* **Data supplied**
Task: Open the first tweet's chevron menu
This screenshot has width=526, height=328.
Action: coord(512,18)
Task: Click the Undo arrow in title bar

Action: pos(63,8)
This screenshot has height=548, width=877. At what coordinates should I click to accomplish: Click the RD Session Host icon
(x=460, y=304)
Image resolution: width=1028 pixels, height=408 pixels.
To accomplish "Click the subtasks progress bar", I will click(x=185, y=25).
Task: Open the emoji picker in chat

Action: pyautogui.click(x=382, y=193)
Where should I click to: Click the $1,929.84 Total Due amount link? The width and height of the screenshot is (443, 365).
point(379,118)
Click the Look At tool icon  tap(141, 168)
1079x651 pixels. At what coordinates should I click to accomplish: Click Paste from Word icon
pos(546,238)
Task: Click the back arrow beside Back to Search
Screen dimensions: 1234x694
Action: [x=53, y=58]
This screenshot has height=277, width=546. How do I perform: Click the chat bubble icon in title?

* **Task item**
Everything from the line containing "Where should I" through the final line of the entries is to be written out exactly. No other lines belong in the answer.

* **Answer area**
Where should I click to: Click the $1,929.84 Total Due amount link? The width and height of the screenshot is (443, 365).
point(379,118)
Click the Look At tool icon  tap(141, 168)
1079x651 pixels. At what coordinates should I click to accomplish: Click Paste from Word icon
pos(546,238)
Task: Click the back arrow beside Back to Search
Screen dimensions: 1234x694
Action: [x=53, y=58]
This screenshot has height=277, width=546. How do I perform: Click the chat bubble icon in title?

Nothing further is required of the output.